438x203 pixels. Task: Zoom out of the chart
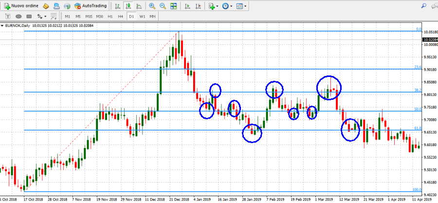[163, 6]
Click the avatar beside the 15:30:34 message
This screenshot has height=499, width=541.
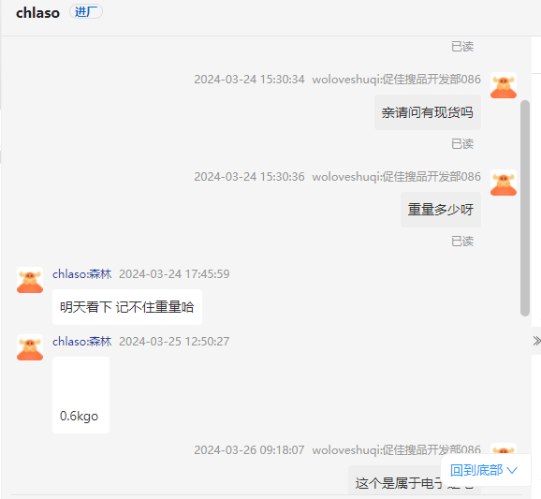tap(504, 85)
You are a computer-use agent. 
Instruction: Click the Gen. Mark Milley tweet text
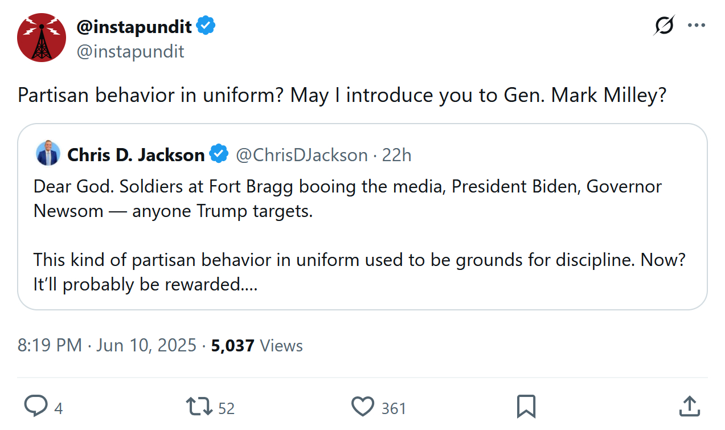click(342, 96)
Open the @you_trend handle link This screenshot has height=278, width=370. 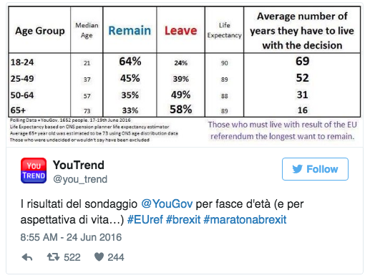80,179
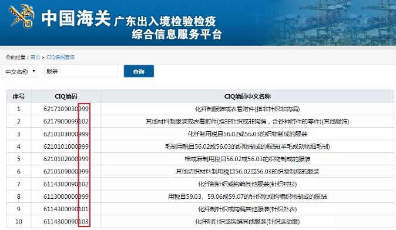Click row 5 name starting with 棉或麻制
The image size is (396, 230).
[x=247, y=159]
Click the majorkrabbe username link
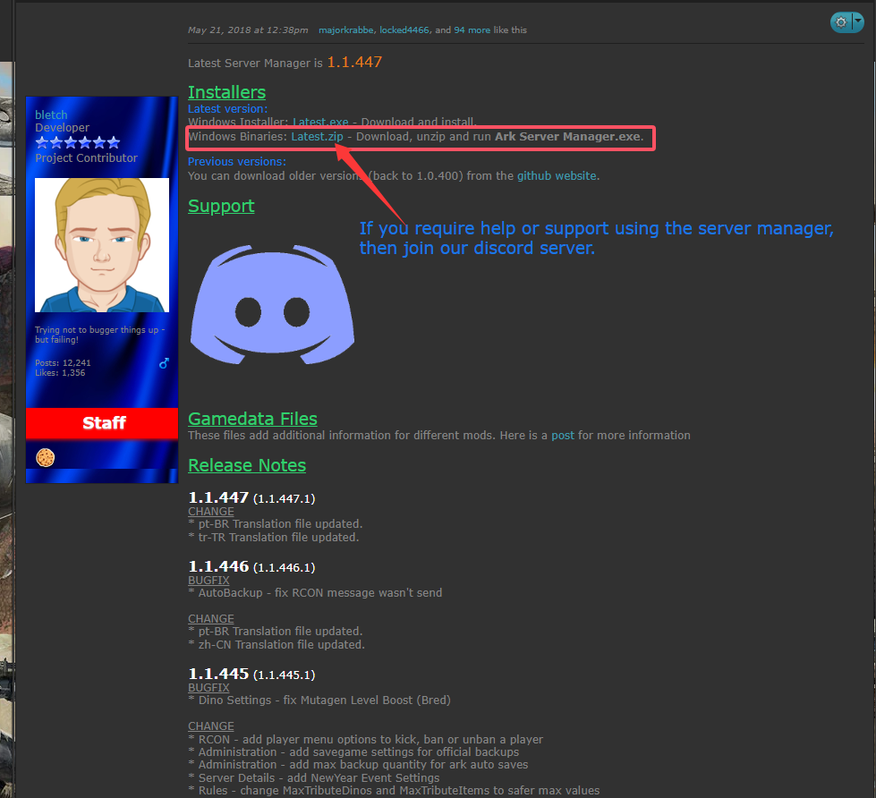This screenshot has width=876, height=798. click(345, 30)
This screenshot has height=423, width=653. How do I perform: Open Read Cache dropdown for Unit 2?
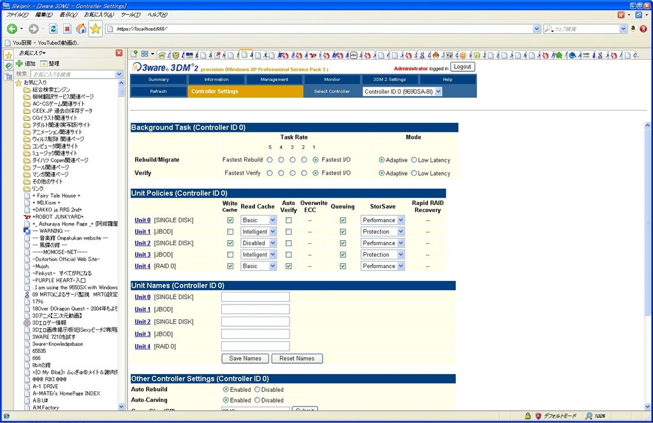tap(258, 243)
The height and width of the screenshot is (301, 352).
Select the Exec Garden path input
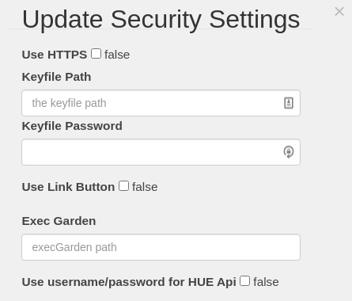[161, 247]
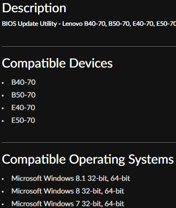Click the bullet beside B50-70
The height and width of the screenshot is (208, 176).
(3, 96)
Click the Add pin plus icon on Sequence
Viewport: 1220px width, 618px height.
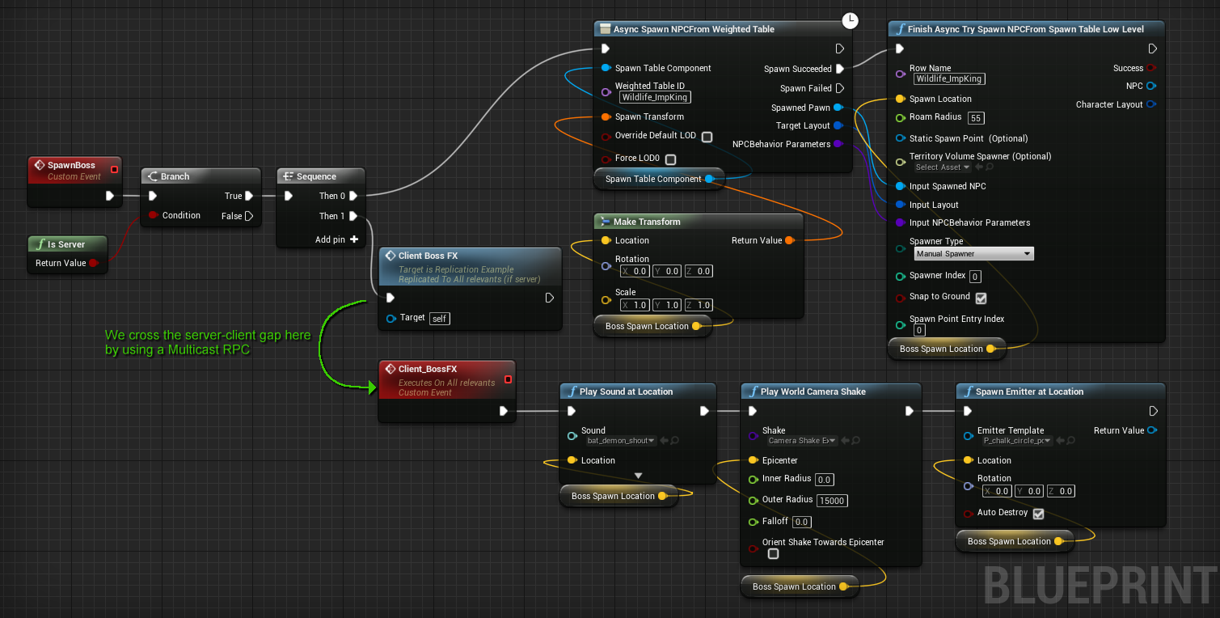[x=353, y=239]
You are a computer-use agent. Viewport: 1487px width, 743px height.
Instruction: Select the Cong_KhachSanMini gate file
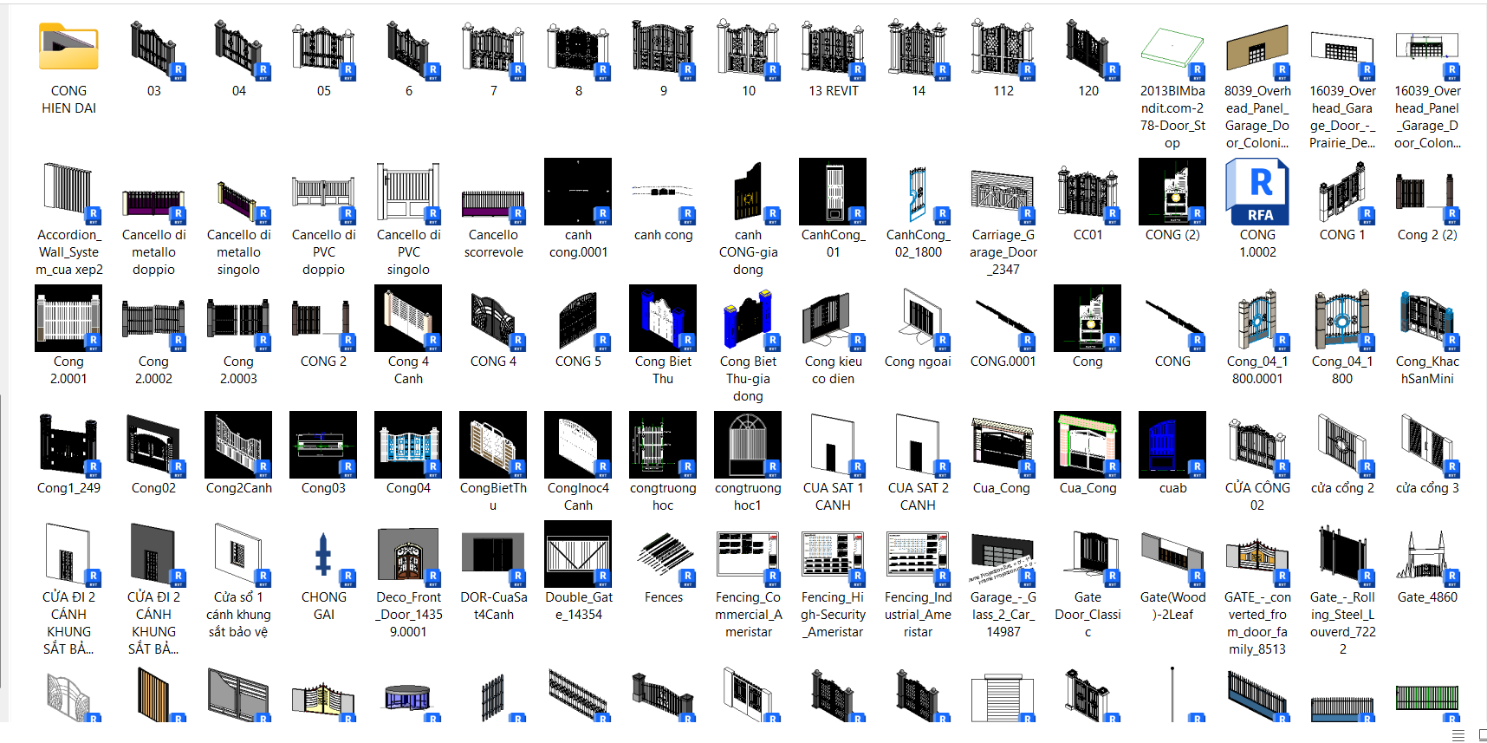pos(1426,319)
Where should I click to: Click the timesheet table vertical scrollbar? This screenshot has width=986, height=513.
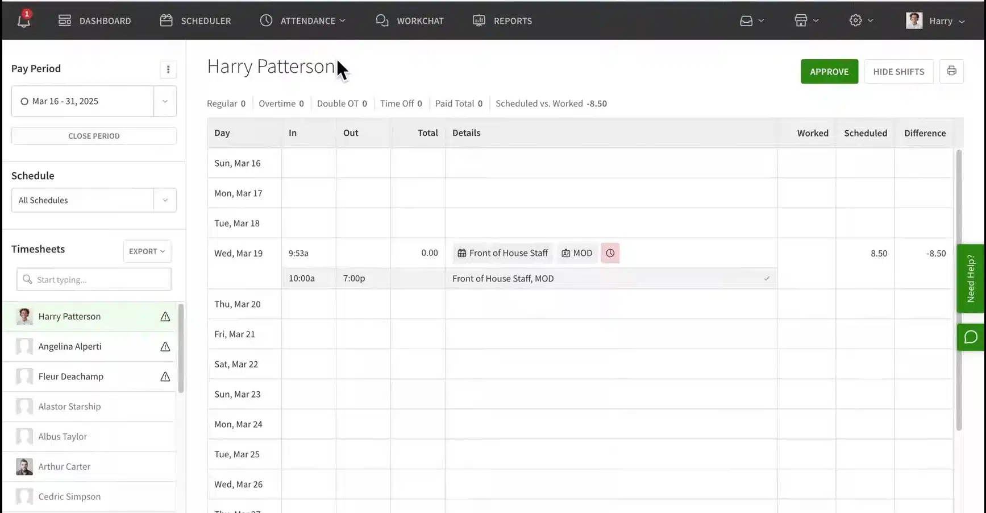[x=958, y=290]
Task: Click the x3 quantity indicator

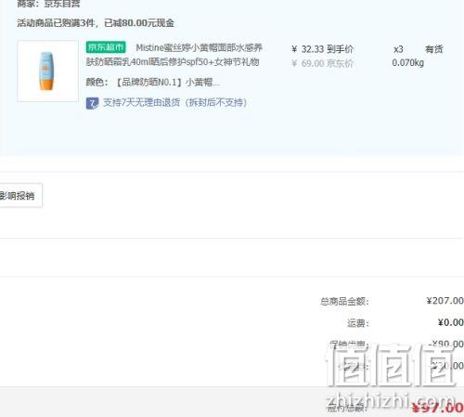Action: tap(398, 49)
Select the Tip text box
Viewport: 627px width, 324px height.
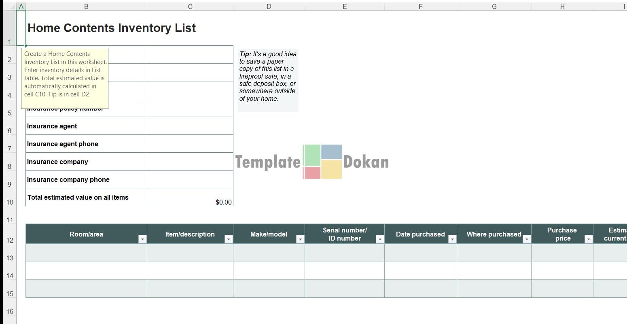click(268, 80)
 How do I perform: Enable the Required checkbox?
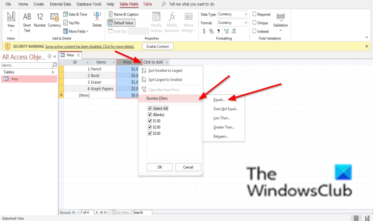254,14
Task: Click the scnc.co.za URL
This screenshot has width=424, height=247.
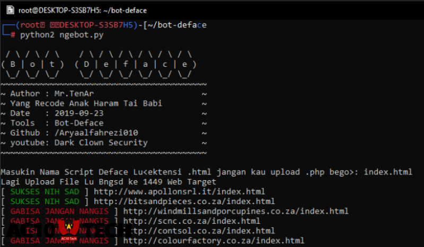Action: 191,221
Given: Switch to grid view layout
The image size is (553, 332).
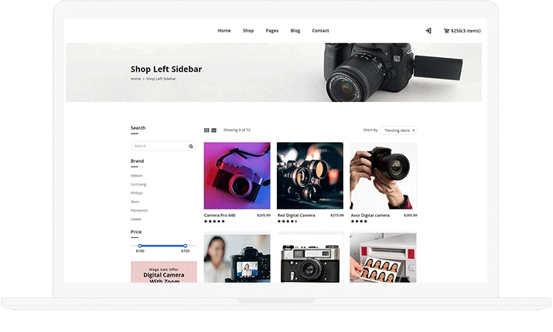Looking at the screenshot, I should (207, 130).
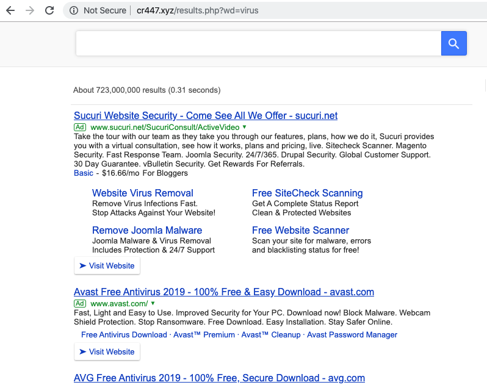The height and width of the screenshot is (385, 487).
Task: Click the browser forward arrow
Action: click(x=30, y=10)
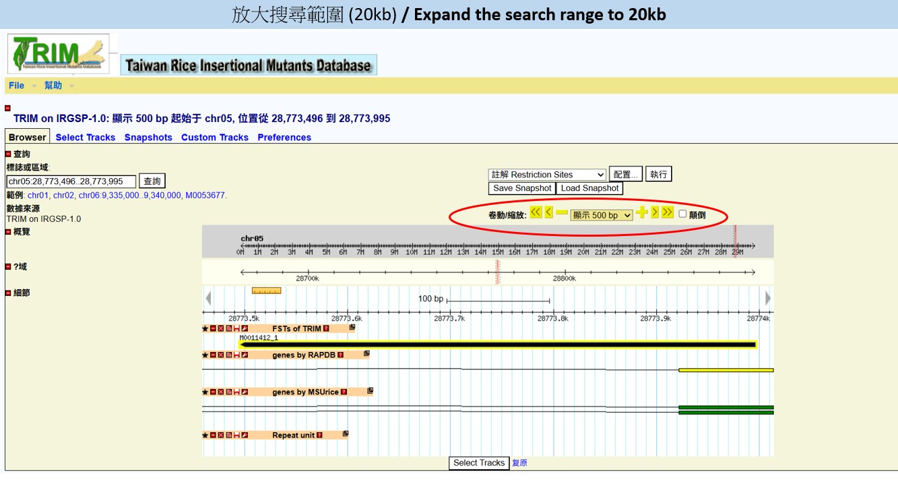Image resolution: width=898 pixels, height=501 pixels.
Task: Click the landmark or region input field
Action: click(x=71, y=181)
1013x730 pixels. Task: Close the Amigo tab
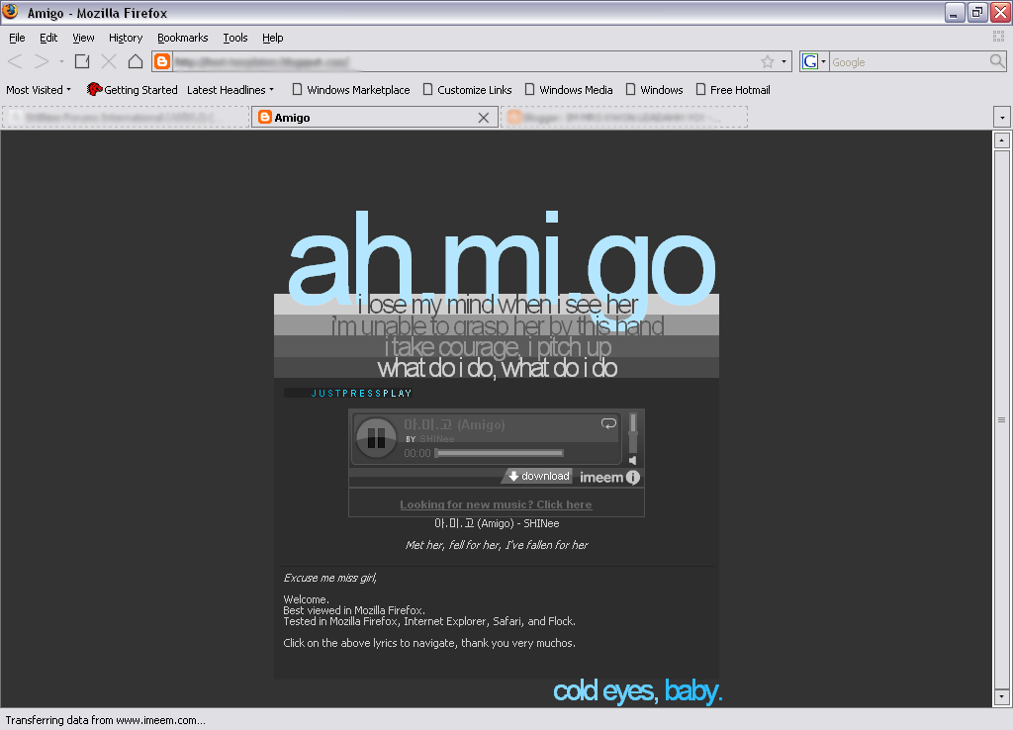click(x=484, y=118)
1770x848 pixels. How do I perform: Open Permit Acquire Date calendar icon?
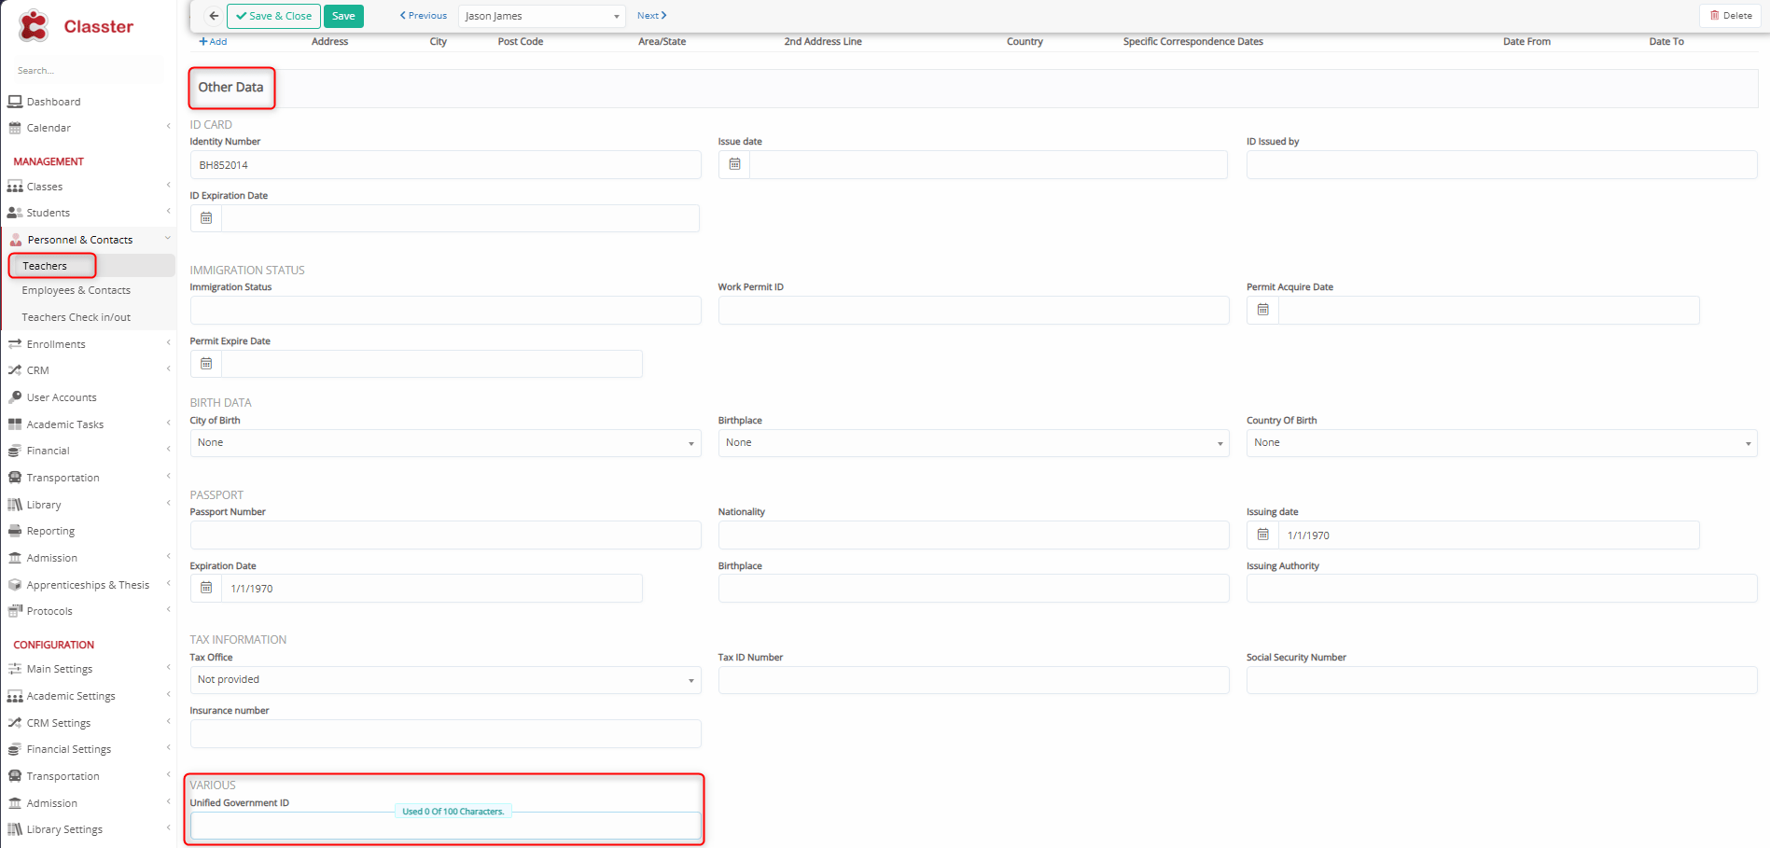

= = =

> [Task goal]: Output only the number of lines in the listing that contain the string "computer".

> [Problem solution]: 2